William Marotti is Associate Professor of History at the University of California, Los Angeles. He teaches modern Japanese history with an emphasis on art and politics, everyday life, and cultural-historical issues. His works address the 1960s and the politics of 1968 as a global event through examinations of art, cultural politics, and oppositional practices.

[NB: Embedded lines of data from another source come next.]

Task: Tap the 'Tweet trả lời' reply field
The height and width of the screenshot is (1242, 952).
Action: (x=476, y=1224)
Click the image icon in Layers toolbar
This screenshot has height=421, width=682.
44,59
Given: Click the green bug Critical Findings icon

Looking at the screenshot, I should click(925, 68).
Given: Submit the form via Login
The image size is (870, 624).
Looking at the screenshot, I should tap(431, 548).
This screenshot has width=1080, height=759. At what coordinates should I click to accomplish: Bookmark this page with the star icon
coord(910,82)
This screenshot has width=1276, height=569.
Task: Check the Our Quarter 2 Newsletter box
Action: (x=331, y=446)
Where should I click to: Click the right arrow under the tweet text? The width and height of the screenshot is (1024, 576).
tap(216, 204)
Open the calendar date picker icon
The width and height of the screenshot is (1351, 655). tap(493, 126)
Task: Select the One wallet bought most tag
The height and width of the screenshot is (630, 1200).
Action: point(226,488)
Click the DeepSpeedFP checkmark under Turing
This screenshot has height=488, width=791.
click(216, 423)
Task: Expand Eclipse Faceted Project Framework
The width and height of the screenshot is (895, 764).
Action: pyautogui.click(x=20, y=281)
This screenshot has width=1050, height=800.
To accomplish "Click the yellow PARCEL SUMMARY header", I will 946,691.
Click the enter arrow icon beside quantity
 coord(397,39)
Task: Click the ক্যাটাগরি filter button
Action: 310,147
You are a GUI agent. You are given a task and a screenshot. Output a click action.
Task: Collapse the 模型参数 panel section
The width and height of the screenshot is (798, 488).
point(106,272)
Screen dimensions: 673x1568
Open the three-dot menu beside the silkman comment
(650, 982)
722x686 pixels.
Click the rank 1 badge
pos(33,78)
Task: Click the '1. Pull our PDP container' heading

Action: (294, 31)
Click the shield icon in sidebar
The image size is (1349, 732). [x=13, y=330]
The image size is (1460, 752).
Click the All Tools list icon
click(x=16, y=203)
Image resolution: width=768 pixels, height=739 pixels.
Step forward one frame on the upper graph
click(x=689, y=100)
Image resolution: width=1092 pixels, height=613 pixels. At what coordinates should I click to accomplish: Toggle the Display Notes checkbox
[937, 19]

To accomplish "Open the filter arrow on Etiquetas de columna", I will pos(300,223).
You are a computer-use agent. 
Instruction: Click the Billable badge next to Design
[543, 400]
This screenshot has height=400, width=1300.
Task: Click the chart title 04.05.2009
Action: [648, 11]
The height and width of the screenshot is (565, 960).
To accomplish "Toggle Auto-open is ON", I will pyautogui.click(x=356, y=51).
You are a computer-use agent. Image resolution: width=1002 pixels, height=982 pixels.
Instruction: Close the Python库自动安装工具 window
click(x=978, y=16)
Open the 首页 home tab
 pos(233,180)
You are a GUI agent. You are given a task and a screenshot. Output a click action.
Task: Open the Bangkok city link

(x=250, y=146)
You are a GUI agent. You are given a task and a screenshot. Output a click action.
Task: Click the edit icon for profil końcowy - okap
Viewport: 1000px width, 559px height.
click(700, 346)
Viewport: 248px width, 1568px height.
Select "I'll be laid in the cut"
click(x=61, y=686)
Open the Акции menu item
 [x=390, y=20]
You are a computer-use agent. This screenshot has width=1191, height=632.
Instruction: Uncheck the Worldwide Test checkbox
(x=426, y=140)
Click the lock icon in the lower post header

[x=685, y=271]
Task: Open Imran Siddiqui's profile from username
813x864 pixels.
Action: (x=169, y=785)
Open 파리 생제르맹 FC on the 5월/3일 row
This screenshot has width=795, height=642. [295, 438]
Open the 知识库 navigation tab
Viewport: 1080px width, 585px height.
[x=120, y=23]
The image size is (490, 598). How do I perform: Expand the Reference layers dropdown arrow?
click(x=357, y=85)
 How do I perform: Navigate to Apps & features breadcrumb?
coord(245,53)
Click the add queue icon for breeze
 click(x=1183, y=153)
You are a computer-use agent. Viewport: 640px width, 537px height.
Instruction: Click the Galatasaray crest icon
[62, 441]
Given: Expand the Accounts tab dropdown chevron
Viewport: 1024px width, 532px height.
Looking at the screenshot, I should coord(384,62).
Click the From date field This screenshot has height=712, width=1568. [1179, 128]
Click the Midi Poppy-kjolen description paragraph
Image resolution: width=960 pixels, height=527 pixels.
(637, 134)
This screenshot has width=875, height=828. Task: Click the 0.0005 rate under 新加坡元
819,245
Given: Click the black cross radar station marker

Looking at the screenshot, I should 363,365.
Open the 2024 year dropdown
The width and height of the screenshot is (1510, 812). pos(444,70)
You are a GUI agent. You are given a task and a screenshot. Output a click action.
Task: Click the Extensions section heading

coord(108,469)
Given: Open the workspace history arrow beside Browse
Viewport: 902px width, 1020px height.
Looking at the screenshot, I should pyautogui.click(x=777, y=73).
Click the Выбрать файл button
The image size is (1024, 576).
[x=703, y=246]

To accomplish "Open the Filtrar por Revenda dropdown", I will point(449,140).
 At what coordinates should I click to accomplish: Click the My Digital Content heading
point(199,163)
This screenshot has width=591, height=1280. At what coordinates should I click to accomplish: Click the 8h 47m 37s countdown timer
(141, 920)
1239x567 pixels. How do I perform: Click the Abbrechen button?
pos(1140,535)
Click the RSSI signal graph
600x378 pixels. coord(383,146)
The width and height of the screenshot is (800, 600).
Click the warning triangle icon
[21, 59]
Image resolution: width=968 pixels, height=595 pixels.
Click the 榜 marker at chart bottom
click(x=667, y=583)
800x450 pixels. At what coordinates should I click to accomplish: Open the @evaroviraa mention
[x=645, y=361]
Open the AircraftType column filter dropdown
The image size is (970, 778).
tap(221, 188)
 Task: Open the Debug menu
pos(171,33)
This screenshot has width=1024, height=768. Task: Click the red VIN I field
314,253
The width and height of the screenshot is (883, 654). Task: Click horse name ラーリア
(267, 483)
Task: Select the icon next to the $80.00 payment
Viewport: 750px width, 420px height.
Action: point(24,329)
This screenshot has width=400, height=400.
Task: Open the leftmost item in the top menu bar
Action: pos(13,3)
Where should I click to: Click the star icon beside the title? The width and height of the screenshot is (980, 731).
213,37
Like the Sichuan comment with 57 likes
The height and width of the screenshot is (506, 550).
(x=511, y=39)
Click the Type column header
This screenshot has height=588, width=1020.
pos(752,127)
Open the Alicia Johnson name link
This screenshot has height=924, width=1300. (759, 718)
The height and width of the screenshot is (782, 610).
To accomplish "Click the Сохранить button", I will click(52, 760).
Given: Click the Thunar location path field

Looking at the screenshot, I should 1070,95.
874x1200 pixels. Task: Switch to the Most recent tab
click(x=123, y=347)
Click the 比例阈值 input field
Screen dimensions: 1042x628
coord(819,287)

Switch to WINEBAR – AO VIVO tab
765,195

His publications include Money, Trains and Guillotines: Art and Revolution in 1960s Japan (2013), "The Art of the Everyday, as Crisis: Objets, Installations, Weapons, and the Origin of Politics" (2015) and "The Performance of Police and the Theatre of Protest" (2021).
1. DAM ACT: Yoshio Nakajima in Japan, 1957-1964. 2: Dancer, Happener, Provo: Yoshio Nakajima and the Dutch Happening Scene, 1964-1965. 3: Yoshio Nakajima and the Interplay of Art and Activism during the Mid-Sixties in Belgium. 4: Yoshio Nakajima: A Japanese Artist from Sweden. 5: When Art Grabs You: Grasping Art and Politics in the Global 1960s with Nakajima Yoshio. 6. Selected Chronology.
Anarchic street performances in late-1950s Japan; inauguration of the first Happenings in Antwerp and charging of the "magic circle" in Amsterdam; Bauhaus Situationiste and anti-national art exchanges, networks and communes. As "Happener" and "Art Missionary," Yoshio Nakajima's storied career traverses an astounding range of locations, scenes, movements, media, and performance modes in the global 1960s and 1970s in ways that challenge our notions of the possibilities of art.
Nakajima repeatedly plays a role in jump-starting spaces of possibility, from Tokyo to Ubbeboda, from Spui Square and the Dutch Provos to Antwerp and Sweden. Despite this, Nakajima's work has paradoxically been largely excluded from accounts where it might have justifiably featured. The present volume represents an international collaboration of researchers working to remedy this oversight. Nakajima's work demands a reconceptualization of narratives of this art and politics and their specific interrelation to consider his exemplary nonconformity-and its exemplary exclusion.
This history demonstrates the inadequacy of notions of specificity that would oppose an authentic local or national frame to an inauthentic transnational one. Conversely, Nakajima manifests a key dimension of the 1960s as a global event in the interrelation between eventfulness itself and the redrawing of categories of practice and understanding.